Have you been hitting your workouts hard but your weight loss has plateaued? It may be time to look at your eating habits. Here are some simple fixes to get you back on track.
The Most Important Meal of the Day!
Some people skip breakfast in an effort to lose weight. Skipping meals, especially breakfast, can actually make weight control more difficult. Breakfast skippers tend to eat more food than usual at the next meal, or nibble on high-calorie snacks to stave off hunger.
Make Breakfast King. There’s an old saying that goes, “Eat breakfast like a king, lunch like a prince and dinner like a pauper.” Some people believe that to maintain a healthy weight, your first meal should be the largest. Think of breakfast as the switch to turn your body on and get your metabolism moving!
Here are some quick and nutritious morning meals you can eat while driving, walking, or sprinting out the door.
Fruit and Cheese
A balanced, easy-to-assemble make-ahead morning meal: Grab an apple, wrap 1 to 2 ounces of Cheddar in plastic, and toss ¼ cup of fiber- and protein-rich walnuts into a re-sealable plastic bag.
Peanut Butter Waffle
Instead of dousing a whole-grain or bran toaster waffle in syrup, cut the sugar and boost the protein and fiber by spreading it with 2 tablespoons of peanut butter. You can also sprinkle on 1 tablespoon of raisins, sesame seeds.

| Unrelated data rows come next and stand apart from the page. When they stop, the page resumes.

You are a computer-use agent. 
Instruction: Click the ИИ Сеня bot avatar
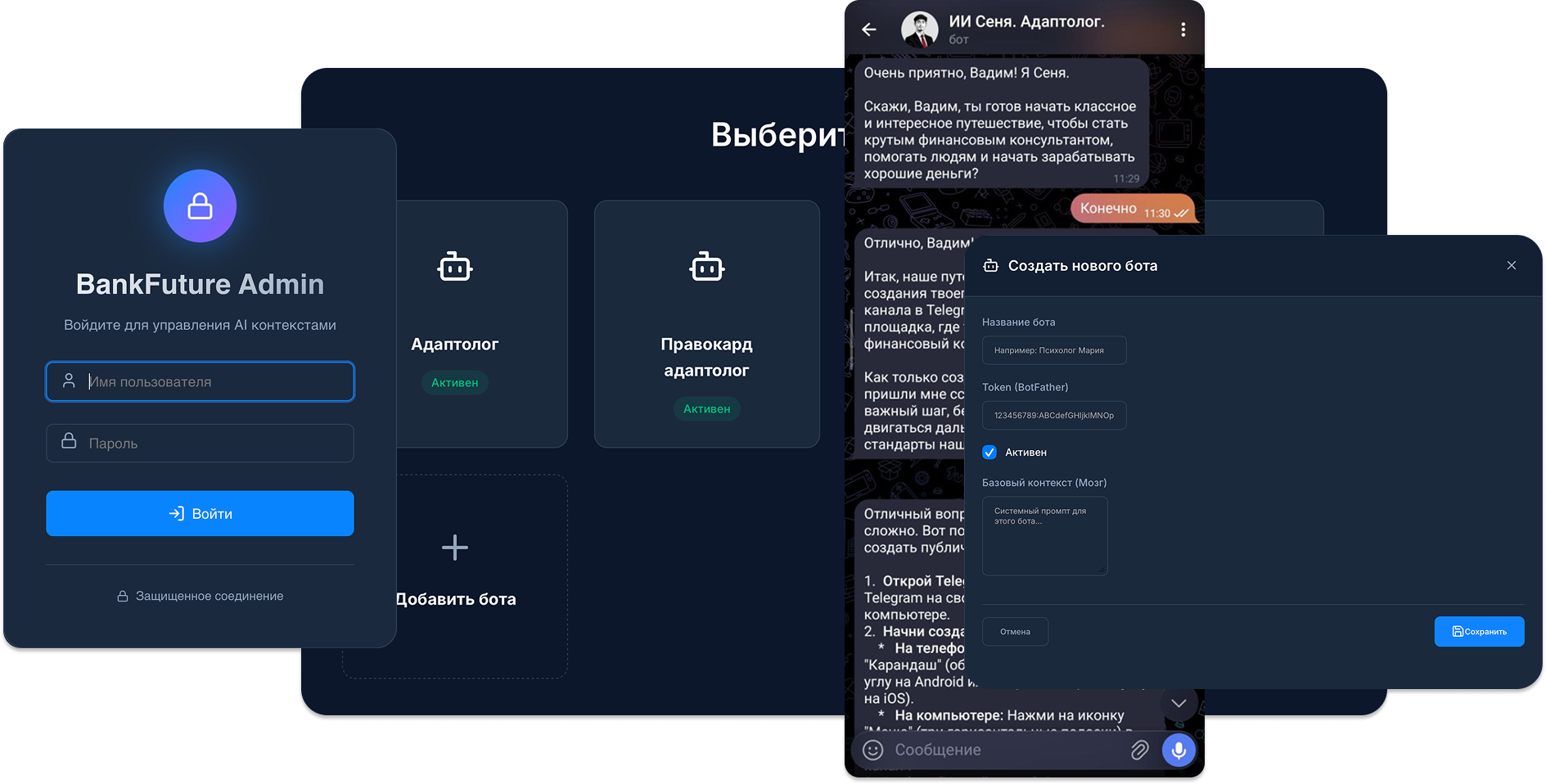(919, 29)
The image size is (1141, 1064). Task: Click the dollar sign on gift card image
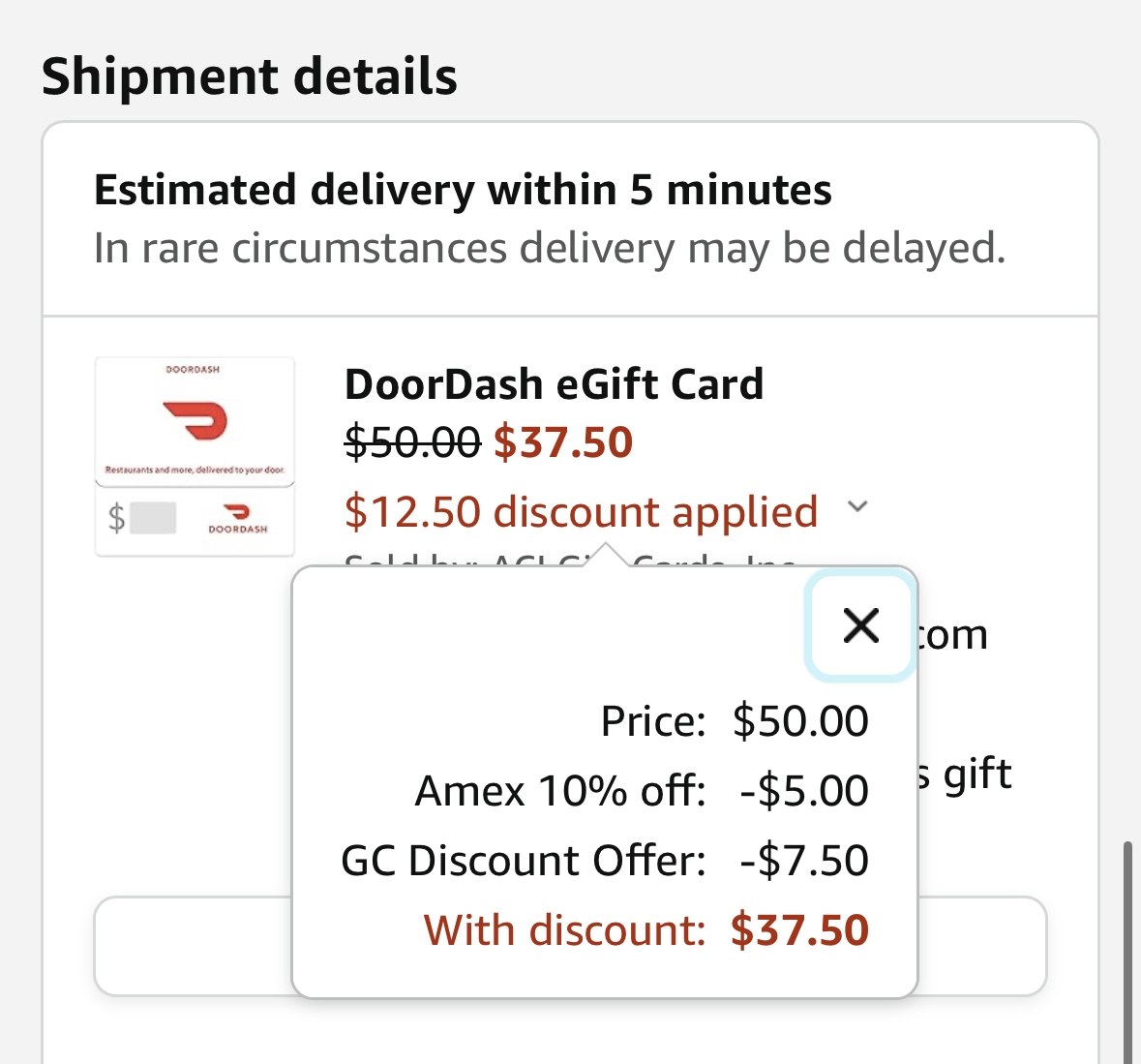(116, 518)
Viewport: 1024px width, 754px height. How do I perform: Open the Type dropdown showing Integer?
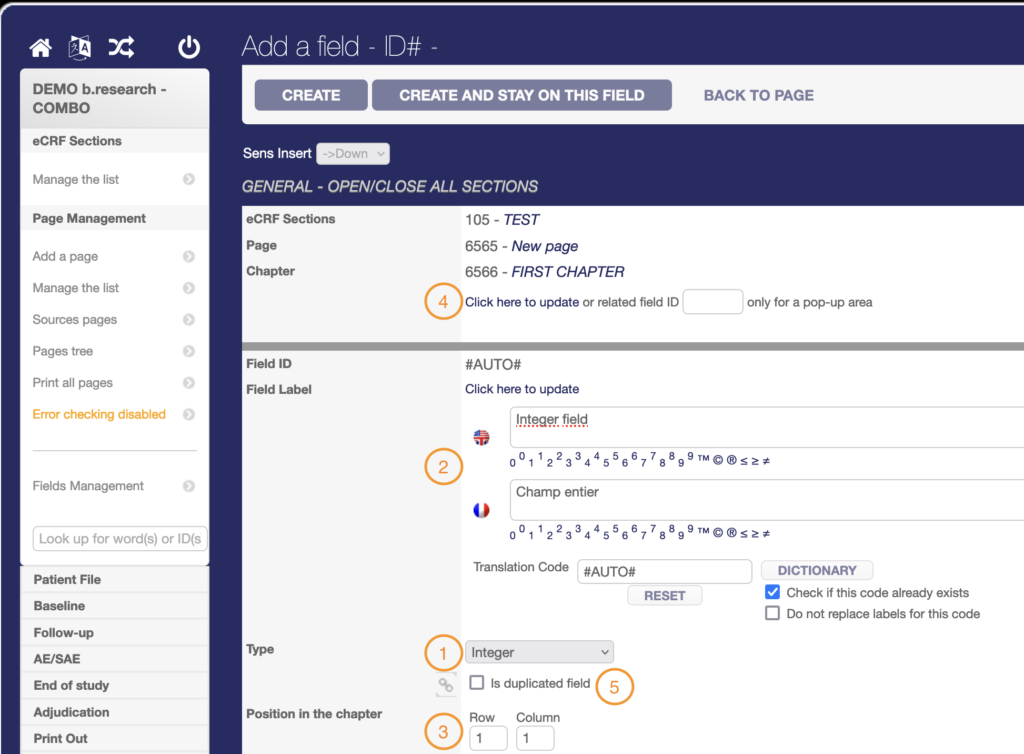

Combine a packet of vanilla or strawberry instant-breakfast powder (look for the no-sugar-added varieties) and 1 cup of low milk or soy milk. (You can also mix this the night before.) If you have time, use a blender to add strawberries or a frozen banana, and a scoop of protein powder.
Stop Skipping Meals
People trying to lose weight often think that skipping a meal is a fitness shortcut. But, some studies show that no food to digest slows down your metabolism, and your body will break down its next meal slower and store the food as fat.
Skipping a meal is likely to make you feel hungrier when it comes time to eat, and this could cause you to eat more calories than you would have otherwise. Plus, skipping a meal causes your blood sugar to drop, which leads to feeling sluggish and tired.
Skip the Late Night Snack, but if You Must, Eat This…
Mindless late night munching can pack on the pounds and fast! While you’re watching TV at night, get out of the kitchen, chew gum or brush your teeth.
It can be hard to fall asleep with an empty and growling stomach. Thankfully, there are plenty of healthy snacks to help curb your hunger before bed, the key is selecting snacks that are low in calories and high in volume to leave you feeling full without pushing you over your daily calorie limit.
To get the greatest amount of food for the fewest number of calories, choose snacks that are high in water and fiber. Vegetables fall into this category. Eating a cup of raw carrots sticks, celery, bell peppers, snap peas, cucumbers, broccoli or zucchini provides between 25 and 50 calories.
Eat This to Get the Most Bang From Your Calorie Back!
Fruits, vegetables, beans and whole grains are fiber-rich foods you should stock up on. Fiber takes longer to digest, so you feel satisfied longer.
Protein is one of your body’s biggest allies. Not only do you burn more calories digesting and metabolizing protein than any other nutrient, but protein leaves you feeling fuller longer than eating an equally calorie-dense carbohydrate. You can get high-quality protein from plant-based sources such as whole-grains, nuts, vegetables and legumes, and also animal-based sources like low-fat dairy, white meat poultry, lean beef and eggs.